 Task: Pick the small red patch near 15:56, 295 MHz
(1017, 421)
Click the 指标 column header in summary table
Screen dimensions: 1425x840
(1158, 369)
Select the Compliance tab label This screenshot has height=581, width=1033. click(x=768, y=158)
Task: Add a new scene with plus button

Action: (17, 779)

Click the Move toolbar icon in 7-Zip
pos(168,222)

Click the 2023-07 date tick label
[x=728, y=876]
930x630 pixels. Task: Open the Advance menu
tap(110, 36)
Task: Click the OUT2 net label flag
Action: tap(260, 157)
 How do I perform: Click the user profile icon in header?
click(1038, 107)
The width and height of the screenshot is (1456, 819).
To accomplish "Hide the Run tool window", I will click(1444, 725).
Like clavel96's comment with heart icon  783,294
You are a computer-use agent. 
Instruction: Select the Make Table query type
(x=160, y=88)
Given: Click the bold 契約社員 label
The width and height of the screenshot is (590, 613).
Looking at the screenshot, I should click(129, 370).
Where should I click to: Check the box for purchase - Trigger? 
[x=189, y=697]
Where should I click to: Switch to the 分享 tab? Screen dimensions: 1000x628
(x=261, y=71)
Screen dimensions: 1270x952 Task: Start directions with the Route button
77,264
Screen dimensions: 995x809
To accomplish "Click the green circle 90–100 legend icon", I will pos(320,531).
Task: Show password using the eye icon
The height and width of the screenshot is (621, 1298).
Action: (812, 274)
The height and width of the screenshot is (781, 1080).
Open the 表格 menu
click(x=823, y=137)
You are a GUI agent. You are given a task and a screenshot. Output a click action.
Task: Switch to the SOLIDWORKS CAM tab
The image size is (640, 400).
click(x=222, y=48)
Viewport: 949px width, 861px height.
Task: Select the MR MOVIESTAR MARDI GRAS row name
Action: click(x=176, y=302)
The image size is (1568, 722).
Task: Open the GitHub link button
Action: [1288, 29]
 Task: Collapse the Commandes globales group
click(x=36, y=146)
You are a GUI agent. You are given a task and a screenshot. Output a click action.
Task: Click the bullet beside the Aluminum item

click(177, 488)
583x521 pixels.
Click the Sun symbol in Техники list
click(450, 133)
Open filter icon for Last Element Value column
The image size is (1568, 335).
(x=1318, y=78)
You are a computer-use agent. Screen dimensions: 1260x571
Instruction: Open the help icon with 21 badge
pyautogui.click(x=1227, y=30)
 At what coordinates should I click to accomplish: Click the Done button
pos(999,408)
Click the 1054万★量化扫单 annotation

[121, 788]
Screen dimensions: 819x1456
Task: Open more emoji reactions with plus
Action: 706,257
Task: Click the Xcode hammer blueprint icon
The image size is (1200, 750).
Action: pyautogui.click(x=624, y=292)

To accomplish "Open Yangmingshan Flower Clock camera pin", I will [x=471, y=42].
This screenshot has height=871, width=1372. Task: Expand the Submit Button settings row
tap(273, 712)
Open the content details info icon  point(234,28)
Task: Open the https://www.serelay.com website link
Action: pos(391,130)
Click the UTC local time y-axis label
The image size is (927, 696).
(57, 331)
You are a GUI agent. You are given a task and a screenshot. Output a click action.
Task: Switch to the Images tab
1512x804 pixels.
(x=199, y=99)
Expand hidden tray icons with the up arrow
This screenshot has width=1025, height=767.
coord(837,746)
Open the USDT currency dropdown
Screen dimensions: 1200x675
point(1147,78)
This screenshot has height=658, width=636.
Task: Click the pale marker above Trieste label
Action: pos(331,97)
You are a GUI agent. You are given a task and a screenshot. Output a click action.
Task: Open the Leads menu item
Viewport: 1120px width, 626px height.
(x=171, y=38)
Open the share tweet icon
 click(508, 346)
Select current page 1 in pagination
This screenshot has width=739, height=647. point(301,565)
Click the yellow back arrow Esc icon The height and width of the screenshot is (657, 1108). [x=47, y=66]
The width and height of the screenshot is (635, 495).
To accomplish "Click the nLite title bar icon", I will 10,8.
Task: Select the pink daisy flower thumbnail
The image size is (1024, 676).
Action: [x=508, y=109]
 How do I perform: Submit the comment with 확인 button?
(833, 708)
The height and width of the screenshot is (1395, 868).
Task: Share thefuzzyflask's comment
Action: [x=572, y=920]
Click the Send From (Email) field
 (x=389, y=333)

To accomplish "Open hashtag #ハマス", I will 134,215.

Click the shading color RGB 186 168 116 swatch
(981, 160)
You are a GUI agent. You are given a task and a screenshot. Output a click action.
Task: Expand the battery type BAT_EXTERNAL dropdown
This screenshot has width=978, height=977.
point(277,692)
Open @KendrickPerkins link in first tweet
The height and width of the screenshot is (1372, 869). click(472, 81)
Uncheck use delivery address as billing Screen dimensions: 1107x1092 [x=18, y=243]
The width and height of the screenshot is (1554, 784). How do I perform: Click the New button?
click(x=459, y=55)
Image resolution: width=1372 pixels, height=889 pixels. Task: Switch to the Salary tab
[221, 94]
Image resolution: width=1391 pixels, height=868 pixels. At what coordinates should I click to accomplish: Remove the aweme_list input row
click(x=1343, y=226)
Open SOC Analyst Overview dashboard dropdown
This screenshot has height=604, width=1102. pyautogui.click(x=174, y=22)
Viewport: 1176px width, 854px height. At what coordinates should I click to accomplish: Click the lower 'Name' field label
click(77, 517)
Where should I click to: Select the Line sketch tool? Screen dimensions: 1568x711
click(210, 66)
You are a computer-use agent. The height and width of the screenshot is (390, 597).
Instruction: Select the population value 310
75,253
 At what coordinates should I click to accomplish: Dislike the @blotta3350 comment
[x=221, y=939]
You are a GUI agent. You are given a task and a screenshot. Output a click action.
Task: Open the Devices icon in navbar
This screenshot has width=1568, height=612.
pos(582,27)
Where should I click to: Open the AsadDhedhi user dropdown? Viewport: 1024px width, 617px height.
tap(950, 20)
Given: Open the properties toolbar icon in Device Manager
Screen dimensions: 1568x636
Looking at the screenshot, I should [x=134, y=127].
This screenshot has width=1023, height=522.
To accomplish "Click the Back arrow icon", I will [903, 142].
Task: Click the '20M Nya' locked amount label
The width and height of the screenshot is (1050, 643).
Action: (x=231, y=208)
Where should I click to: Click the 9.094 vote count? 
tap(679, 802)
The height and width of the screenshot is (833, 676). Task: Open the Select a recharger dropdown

• [TASK TO COMPLETE]: Copy the entries above word for word, starting with the line that contains "Given: Click the bold 契約社員 label" and ending with the line that contains "I will pos(320,531).", both lines included.

• [RESPONSE BELOW]:
Given: Click the bold 契約社員 label
The width and height of the screenshot is (590, 613).
Looking at the screenshot, I should click(129, 370).
Where should I click to: Check the box for purchase - Trigger? 
[x=189, y=697]
Where should I click to: Switch to the 分享 tab? Screen dimensions: 1000x628
(x=261, y=71)
Screen dimensions: 1270x952 Task: Start directions with the Route button
77,264
Screen dimensions: 995x809
To accomplish "Click the green circle 90–100 legend icon", I will pos(320,531).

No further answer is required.